My mother saved me again, just as she had saved me when she’d bought that rubber mat and put it on my bed so I wouldn’t ruin another mattress. She bought some silky material—when I told her about my uniform itching—and she hand-sewed the silky material into the back and front of my shirt and the thighs of my pants. I loved mi mama, and she promised to never tell anyone about the baby-blue material that she’d sewed into my uniform, just as she’d promised to never tell anyone about the rubber mat that was on my bed.
I’d been going to the Army Navy Academy for about six months and this morning when I arrived, I figured
that it was all going to be the same old routine until we were assembled, lined up, and marched into English class. Our regular English teacher, Captain Moses, wasn’t present. At the front of our room was a man we’d never seen before. He wasn’t in uniform. He wore regular civilian clothes and he was short and blond, looked very muscular, and had a huge smile.
“Good morning!” he said to us in a big happy-sounding voice.

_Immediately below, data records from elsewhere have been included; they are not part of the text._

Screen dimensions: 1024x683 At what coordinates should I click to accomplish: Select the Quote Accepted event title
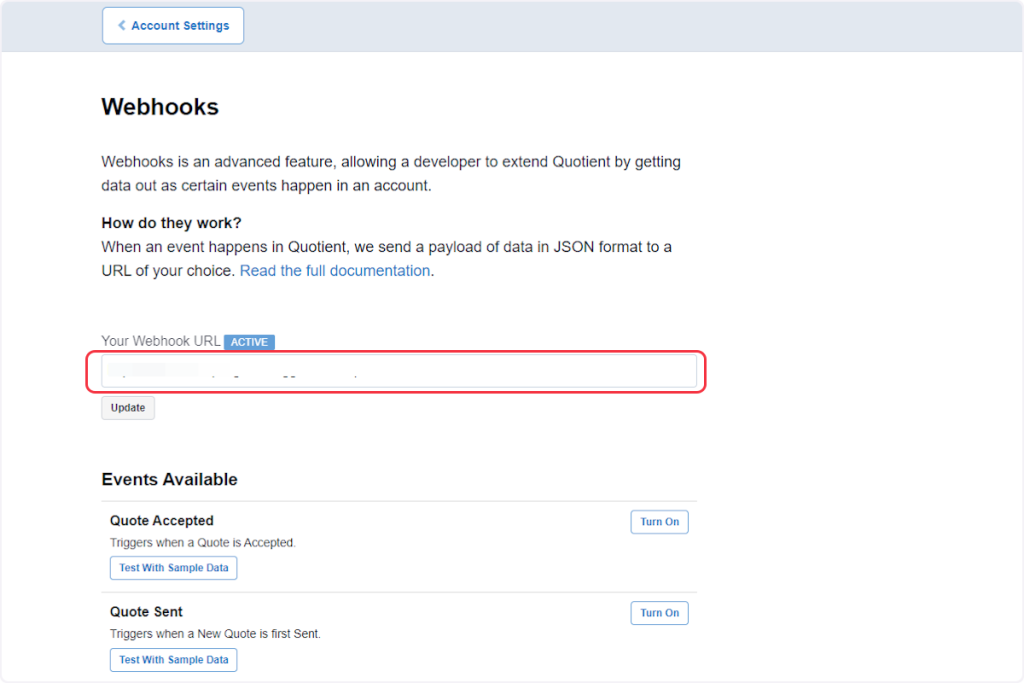click(x=162, y=521)
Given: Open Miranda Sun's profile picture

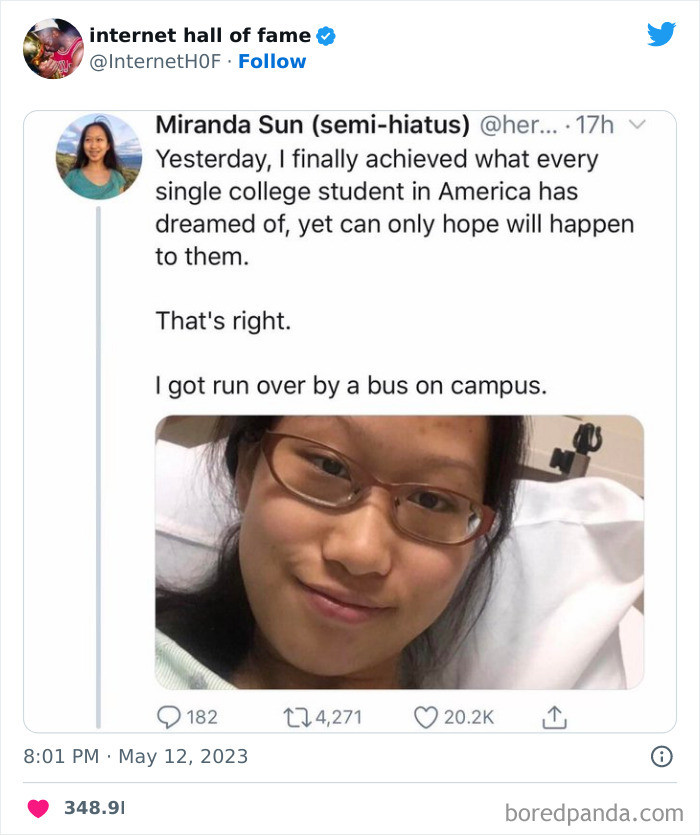Looking at the screenshot, I should pyautogui.click(x=98, y=156).
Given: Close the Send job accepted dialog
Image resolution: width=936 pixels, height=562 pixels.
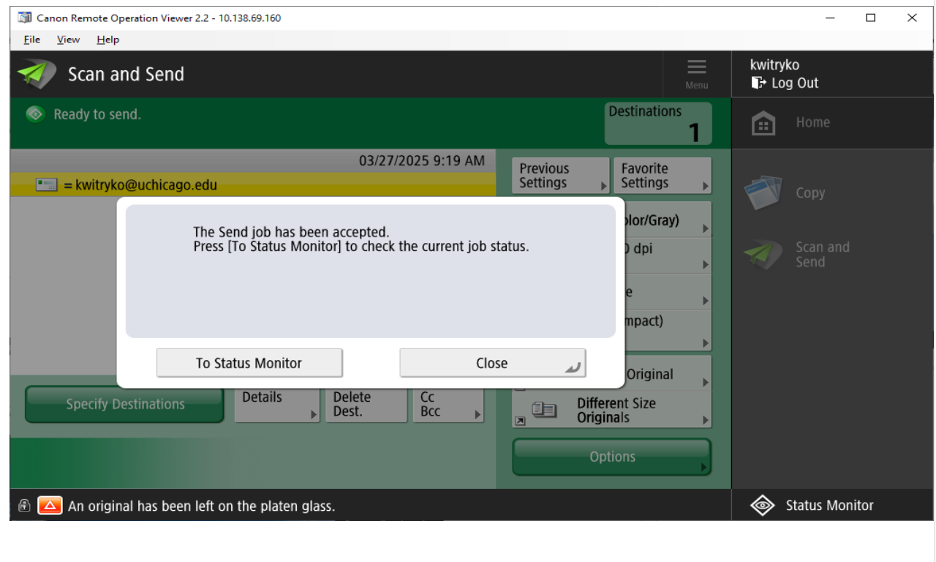Looking at the screenshot, I should pyautogui.click(x=492, y=363).
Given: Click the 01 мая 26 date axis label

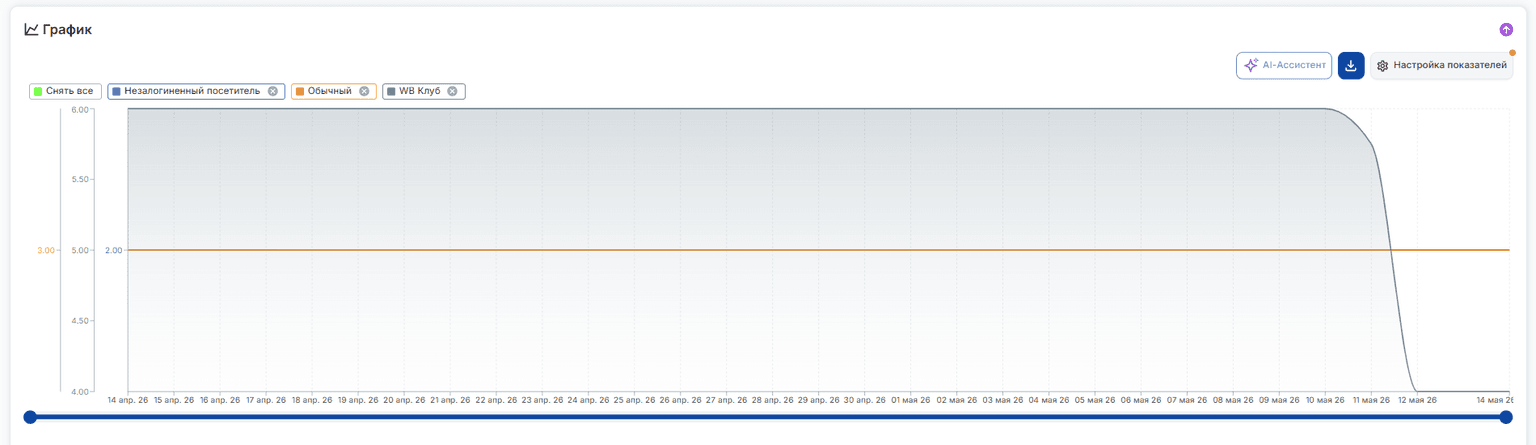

After we took our seats, he pointed to a large poster that he’d pinned on the wall of someone skiing in the mountains.
“My name is Mr. Swift and I’m your substitute teacher,” he said. “Mr. Moses, from what I understand, is home sick. My wife and I are from Colorado…where we were…ski bums! That’s why we are substitute teachers. We moved to Southern California earlier this year to become surf bums, and this is why we will continue to be substitute teachers. I met my wife, Jody, at the University of Boulder, at Boulder, Colorado. She was a track star. I bet that even today, she could give your best sprinters at this school a run for their money in the hundred-yard dash. I’ve never been able to beat her, and I’m pretty fast myself.”
Smiling one of the biggest smiles that I’d ever seen, he now glanced around the classroom, giving each of us personal acknowledgment. This teacher seemed so different from all of our other teachers. He didn’t look tired. He just seemed to be bursting with vitality and happiness. “Jody and I were married,” he said, sitting on the front part of his desk, “right after college. We both love sports. In Colorado, we loved skiing and here in Southern California, we love to get up at daybreak and hit the surf before coming to school. There’s no feeling in all the world like coming down a slope in the Rockies, going forty, fifty miles an hour, except for feeling the wind and spray flying past your face when you catch a good wave. We both love speed! We plan to build a sailboat with our own hands, have two-point-five children, and sail around the world.”